I am glad to announce the discovery of an unpublished and unknown manuscript entitled “Gopala-puja.” According to the colophon, this text was composed by Srila Sanatana Gosvami. As the name suggests, it is a concise description of the method of worship of Gopala’s deity, with the mantras, mudras and so on. The manuscript was found in the middle of a single collection of Gaudiya manuscripts that include several well-known texts as well as rare and unpublished ones. At the end of the bundle, there is a note stating that these texts were transcribed between 1919 and 1920 from the original manuscripts in possession of Brindavana Chandra Panigrahi, Parlakamedi, Odisha. Several decades later, this transcribed collection ended up in the Government Oriental Manuscript Library in Chennai, amidst more than 70,000 manuscripts. For the benefit of those interested in reading it, I have uploaded a digital copy of the complete manuscript of Gopala-puja:

www.vidyabhusanaproject.blogspot.in/2018/03/vidyabhusana-project-update-and.html

Recently, I’ve gone through the first research expedition in Bangladesh, which proved to be very rewarding. Although in the last century fanatic Muslims burnt large numbers of Sanskrit manuscripts in East Bengal, there are still many thousands of them left, albeit in a precarious condition. On the contrary of what one may think at first, I was cordially received in the libraries I visited and promptly given access to the manuscripts. At Dhaka University I was even offered a proposal to work in the manuscript section, which hosts a vast collection of Gaudiya texts and has thousands of unsorted manuscripts. Many of them could be the very same copies dispatched from Vrindavan by Srila Jiva Gosvami more than four centuries ago.  Besides copies of several of Srila Baladeva Vidyabhusana’s works, I also brought copies of some rare texts.

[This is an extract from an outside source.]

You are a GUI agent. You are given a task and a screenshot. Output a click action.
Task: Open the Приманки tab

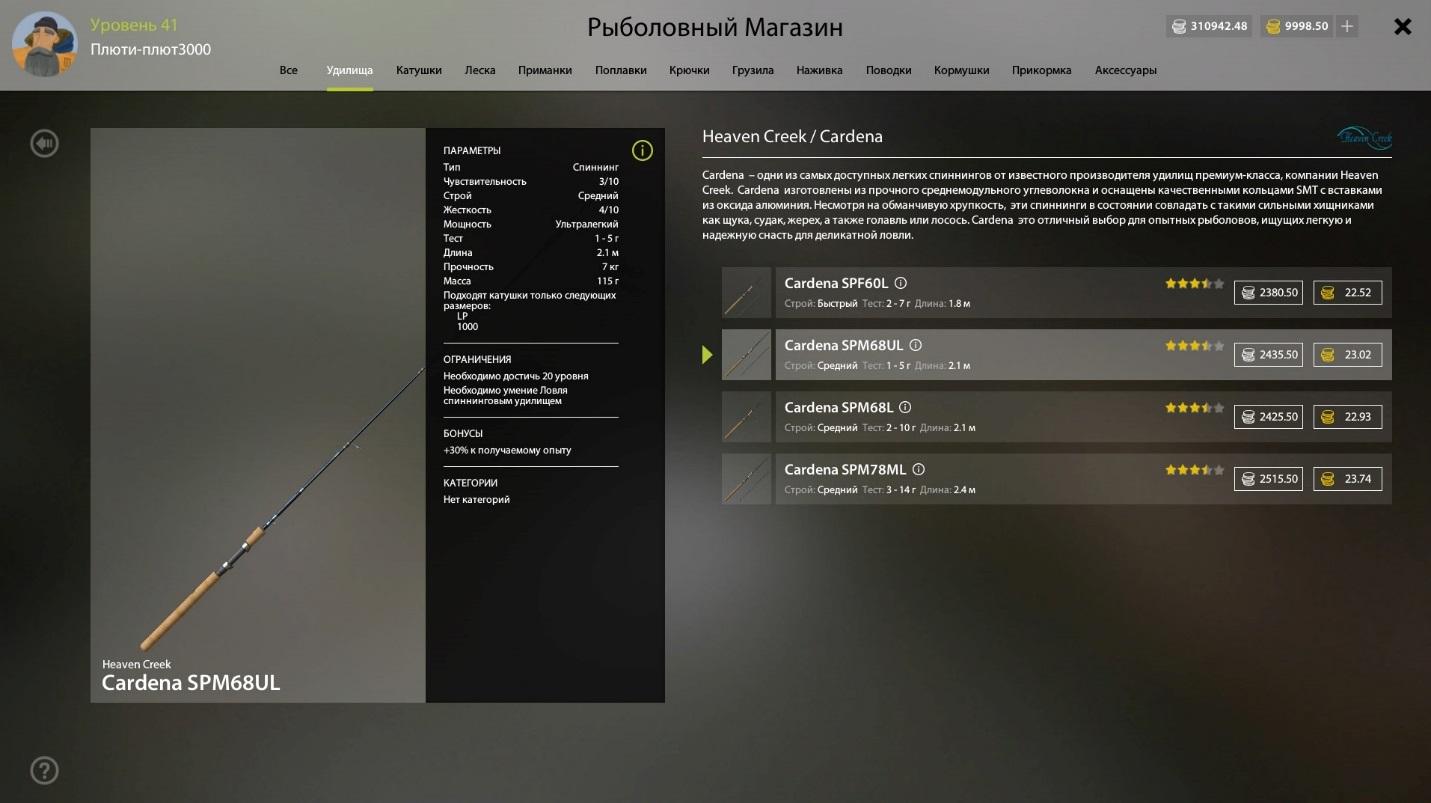(x=545, y=70)
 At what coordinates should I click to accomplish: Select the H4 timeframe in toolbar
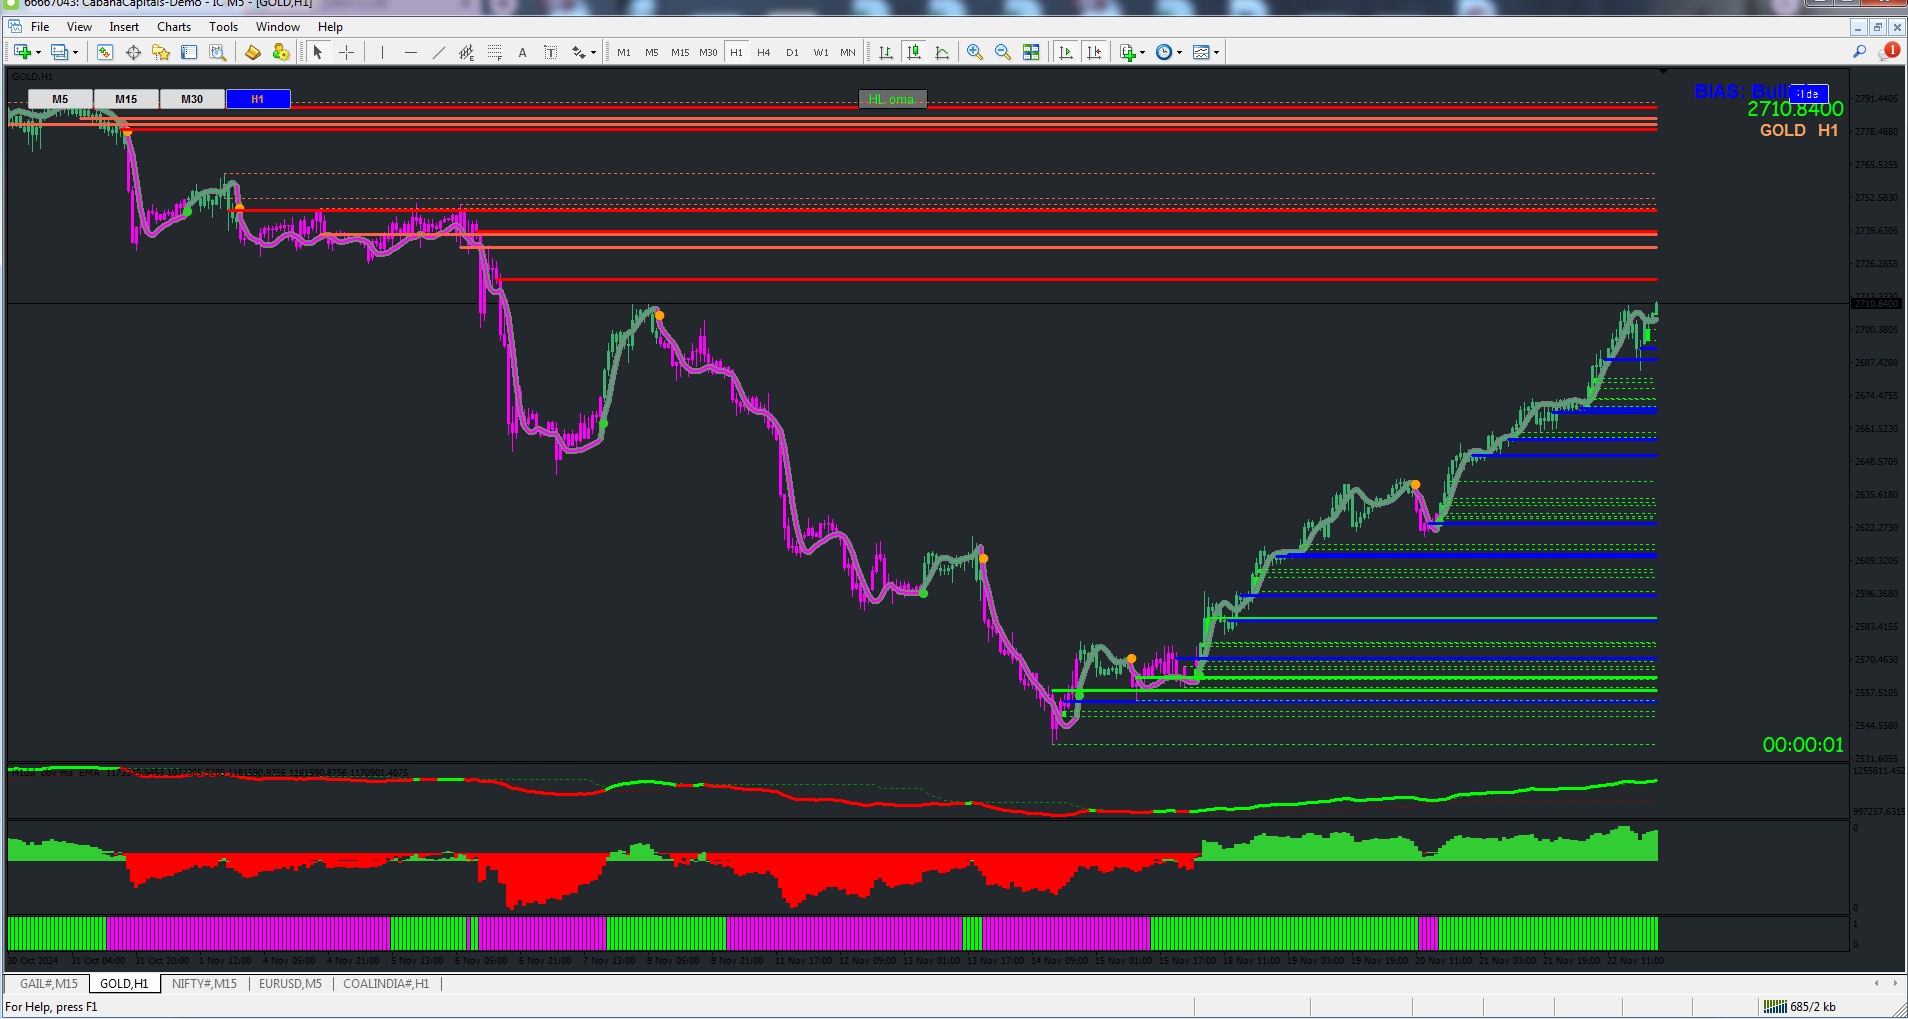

In the middle of a hectic schedule of expeditions and research, I have also been working on the translation of Vidyabhusana’s “Siddhanta-ratna,” which he composed as a comprehensive introduction to the Govinda-bhasya and is one of the most important treatises on Gaudiya philosophy.

The Baladeva Vidyabhusana Project has the following primary objectives:

  1. Search for lost manuscripts. (Such as the commentaries on the ten Upanisads, six Sandarbhas, Srimad-Bhagavatam, etc.)
  2. Digitally preserve manuscripts currently existing in different libraries.
  3. Digitally preserve all editions of Vidyabhusana’s books.
  4. Digitally preserve articles written about Vidyabhusana.
  5. Type all the original texts in a digital Unicode system, which can be converted into Devanagari, Bengali and Oriyan characters.
  6. Prepare a critical edition of each work.
  7. Translate all the works into English.
  8. Publish all translations with the original Devanagari text.
  9. Investigate and verify existent biographical data of Vidyabhusana, including historical evidence of the alleged conflict between the Gaudiyas and the Ramanandis in Rajasthan.
  10. Publish a comprehensive biographical work.